- **SUPPLIED RECORDS**
——————

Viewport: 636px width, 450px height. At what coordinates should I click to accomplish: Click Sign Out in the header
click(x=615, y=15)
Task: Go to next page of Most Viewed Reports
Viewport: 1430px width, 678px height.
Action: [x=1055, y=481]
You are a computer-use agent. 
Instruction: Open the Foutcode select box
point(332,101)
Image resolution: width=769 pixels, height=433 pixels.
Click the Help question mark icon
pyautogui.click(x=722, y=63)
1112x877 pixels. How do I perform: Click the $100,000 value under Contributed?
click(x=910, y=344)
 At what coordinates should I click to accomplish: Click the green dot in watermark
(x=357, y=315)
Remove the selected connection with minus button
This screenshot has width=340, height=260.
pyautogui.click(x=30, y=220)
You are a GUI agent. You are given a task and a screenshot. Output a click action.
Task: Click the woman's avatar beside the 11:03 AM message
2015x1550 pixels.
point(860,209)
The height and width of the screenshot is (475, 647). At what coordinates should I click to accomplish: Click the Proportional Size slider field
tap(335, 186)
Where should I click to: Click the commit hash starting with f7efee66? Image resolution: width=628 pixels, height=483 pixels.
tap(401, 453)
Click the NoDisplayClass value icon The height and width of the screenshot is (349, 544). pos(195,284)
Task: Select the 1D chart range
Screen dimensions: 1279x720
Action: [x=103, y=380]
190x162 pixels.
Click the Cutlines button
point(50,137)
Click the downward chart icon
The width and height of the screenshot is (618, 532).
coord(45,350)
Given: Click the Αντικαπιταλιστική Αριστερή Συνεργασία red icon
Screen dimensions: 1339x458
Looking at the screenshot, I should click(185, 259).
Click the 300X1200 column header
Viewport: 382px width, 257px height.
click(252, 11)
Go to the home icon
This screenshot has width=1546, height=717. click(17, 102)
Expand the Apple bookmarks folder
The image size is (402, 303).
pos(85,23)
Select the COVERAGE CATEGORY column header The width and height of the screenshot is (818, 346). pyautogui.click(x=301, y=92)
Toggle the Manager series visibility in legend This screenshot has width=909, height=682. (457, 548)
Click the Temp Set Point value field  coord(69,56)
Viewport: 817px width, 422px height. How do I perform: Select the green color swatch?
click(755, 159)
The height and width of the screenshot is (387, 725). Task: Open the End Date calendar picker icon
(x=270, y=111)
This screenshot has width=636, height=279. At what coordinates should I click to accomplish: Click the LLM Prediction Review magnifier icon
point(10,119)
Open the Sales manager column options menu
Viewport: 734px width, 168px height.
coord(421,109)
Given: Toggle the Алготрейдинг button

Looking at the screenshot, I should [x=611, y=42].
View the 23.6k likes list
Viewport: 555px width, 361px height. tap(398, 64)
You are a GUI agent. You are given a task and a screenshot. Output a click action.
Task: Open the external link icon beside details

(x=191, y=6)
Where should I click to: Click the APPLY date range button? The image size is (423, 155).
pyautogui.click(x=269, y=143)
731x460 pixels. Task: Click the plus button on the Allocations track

——————

- **ASSIGNED TASK**
All lines from the one containing "Screen dimensions: 1279x720" through the end of the material should be restated exactly, with both end lines kept.

- **WRITTEN SOLUTION**
Screen dimensions: 1279x720
Action: [x=103, y=380]
190x162 pixels.
Click the Cutlines button
point(50,137)
Click the downward chart icon
The width and height of the screenshot is (618, 532).
coord(45,350)
Given: Click the Αντικαπιταλιστική Αριστερή Συνεργασία red icon
Screen dimensions: 1339x458
Looking at the screenshot, I should click(185, 259).
Click the 300X1200 column header
Viewport: 382px width, 257px height.
click(252, 11)
Go to the home icon
This screenshot has width=1546, height=717. click(17, 102)
Expand the Apple bookmarks folder
The image size is (402, 303).
pos(85,23)
Select the COVERAGE CATEGORY column header The width and height of the screenshot is (818, 346). pyautogui.click(x=301, y=92)
Toggle the Manager series visibility in legend This screenshot has width=909, height=682. (457, 548)
Click the Temp Set Point value field  coord(69,56)
Viewport: 817px width, 422px height. How do I perform: Select the green color swatch?
click(755, 159)
The height and width of the screenshot is (387, 725). Task: Open the End Date calendar picker icon
(x=270, y=111)
This screenshot has width=636, height=279. At what coordinates should I click to accomplish: Click the LLM Prediction Review magnifier icon
point(10,119)
Open the Sales manager column options menu
Viewport: 734px width, 168px height.
coord(421,109)
Given: Toggle the Алготрейдинг button

Looking at the screenshot, I should [x=611, y=42].
View the 23.6k likes list
Viewport: 555px width, 361px height. tap(398, 64)
You are a GUI agent. You are given a task and a screenshot. Output a click action.
Task: Open the external link icon beside details

(x=191, y=6)
Where should I click to: Click the APPLY date range button? The image size is (423, 155).
pyautogui.click(x=269, y=143)
731x460 pixels. Task: Click the plus button on the Allocations track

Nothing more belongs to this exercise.